This blog post series looks at United States citizens who trained abroad and are currently practicing conservation in the US. The goal of these interviews is twofold: to provide pre-program students with a starting point for understanding international training through a range of student perspectives and to bring awareness of overseas conservation training programs to conservators practicing in the United States. It is the hope that the discussion of international training will answer questions and start an open dialog of the challenges and benefits of training abroad.
This blog series takes the form of interviews with established and emerging conservators who have trained abroad. Each interviewee offers their personal and professional perspective. So, while themes are apparent throughout these interviews, no single interview can summarize all the challenges and rewards of international training.

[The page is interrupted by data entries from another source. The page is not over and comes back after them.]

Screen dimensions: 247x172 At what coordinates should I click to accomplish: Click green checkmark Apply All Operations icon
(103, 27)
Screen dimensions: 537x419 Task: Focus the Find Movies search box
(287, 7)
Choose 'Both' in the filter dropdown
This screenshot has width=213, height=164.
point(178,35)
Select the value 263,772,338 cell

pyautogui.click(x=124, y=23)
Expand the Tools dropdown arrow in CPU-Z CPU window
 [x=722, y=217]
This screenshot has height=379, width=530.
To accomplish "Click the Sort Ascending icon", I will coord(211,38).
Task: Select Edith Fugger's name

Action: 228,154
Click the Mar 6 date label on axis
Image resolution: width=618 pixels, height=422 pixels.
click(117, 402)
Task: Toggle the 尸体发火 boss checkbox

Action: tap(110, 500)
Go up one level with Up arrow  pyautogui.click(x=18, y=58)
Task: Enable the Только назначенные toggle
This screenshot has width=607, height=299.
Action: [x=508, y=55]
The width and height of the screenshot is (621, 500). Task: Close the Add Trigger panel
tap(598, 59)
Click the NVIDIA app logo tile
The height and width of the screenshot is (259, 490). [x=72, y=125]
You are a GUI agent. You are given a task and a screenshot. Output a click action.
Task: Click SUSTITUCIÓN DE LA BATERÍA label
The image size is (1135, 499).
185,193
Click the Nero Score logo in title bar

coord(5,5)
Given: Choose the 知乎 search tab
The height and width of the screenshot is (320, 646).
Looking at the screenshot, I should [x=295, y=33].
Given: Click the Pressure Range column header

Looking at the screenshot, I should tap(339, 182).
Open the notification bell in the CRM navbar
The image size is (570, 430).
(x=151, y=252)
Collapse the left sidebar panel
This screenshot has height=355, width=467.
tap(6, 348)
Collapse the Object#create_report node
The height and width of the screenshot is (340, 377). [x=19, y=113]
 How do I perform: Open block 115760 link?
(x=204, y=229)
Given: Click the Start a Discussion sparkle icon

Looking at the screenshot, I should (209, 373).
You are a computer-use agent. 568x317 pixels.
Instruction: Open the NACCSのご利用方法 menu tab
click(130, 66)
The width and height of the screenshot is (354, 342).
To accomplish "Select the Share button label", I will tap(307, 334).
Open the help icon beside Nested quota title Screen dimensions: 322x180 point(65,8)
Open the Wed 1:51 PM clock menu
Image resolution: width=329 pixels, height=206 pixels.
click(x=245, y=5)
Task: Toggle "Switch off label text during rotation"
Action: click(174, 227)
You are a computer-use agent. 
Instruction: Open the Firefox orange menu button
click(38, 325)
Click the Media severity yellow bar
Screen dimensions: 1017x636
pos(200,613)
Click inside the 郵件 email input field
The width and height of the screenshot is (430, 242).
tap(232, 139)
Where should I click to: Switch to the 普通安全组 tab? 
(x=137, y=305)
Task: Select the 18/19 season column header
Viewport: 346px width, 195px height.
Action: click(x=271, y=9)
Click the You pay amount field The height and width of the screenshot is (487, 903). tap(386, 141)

These interviews do not reflect the opinions of AIC or the training programs being discussed. The series has been created to reflect a range of experiences, and the personal accounts will not reflect the views of all students from any specific program.
This interview features Kelly Conlin (@Kelly Conlin), Chemistry Technician at Element Materials Technology (Duarte, California). Kelly earned her Master’s degree (M.A.C.) from the Queen’s University Art Conservation Program Science Stream (Ontario, Canada).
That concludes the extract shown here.